What you will do: Output exactly those lines of the data that lie between the line containing "The image size is (2559, 1124)." and the final line, both ends counted.

Data supplied:
_____
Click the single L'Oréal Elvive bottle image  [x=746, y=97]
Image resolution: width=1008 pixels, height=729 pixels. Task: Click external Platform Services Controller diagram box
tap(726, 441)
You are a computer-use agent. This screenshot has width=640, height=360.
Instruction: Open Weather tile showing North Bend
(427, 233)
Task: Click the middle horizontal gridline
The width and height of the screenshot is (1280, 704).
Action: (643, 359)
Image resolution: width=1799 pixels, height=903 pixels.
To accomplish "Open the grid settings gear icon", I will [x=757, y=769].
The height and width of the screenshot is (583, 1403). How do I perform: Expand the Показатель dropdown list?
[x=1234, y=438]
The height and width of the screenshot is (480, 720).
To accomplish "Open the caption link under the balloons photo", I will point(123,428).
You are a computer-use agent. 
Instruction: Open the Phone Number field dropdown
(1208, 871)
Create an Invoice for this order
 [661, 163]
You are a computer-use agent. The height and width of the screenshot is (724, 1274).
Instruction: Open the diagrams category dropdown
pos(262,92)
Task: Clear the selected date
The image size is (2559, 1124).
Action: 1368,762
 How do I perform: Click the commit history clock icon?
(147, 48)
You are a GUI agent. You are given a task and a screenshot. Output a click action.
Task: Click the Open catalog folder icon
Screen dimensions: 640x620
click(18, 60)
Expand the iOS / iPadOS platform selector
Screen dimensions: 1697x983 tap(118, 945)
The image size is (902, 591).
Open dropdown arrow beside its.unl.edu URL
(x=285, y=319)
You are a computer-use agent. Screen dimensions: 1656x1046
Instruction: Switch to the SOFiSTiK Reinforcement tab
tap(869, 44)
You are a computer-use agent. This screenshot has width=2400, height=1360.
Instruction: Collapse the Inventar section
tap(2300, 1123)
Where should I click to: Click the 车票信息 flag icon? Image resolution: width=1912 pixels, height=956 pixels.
_____
Your solution:
The image size is (2559, 1124).
Action: 1368,762
 How do I perform: Click the commit history clock icon?
(147, 48)
You are a GUI agent. You are given a task and a screenshot. Output a click action.
Task: Click the Open catalog folder icon
Screen dimensions: 640x620
click(18, 60)
Expand the iOS / iPadOS platform selector
Screen dimensions: 1697x983 tap(118, 945)
The image size is (902, 591).
Open dropdown arrow beside its.unl.edu URL
(x=285, y=319)
You are a computer-use agent. Screen dimensions: 1656x1046
Instruction: Switch to the SOFiSTiK Reinforcement tab
tap(869, 44)
You are a computer-use agent. This screenshot has width=2400, height=1360.
Instruction: Collapse the Inventar section
tap(2300, 1123)
Where should I click to: Click the 车票信息 flag icon? Image resolution: width=1912 pixels, height=956 pixels.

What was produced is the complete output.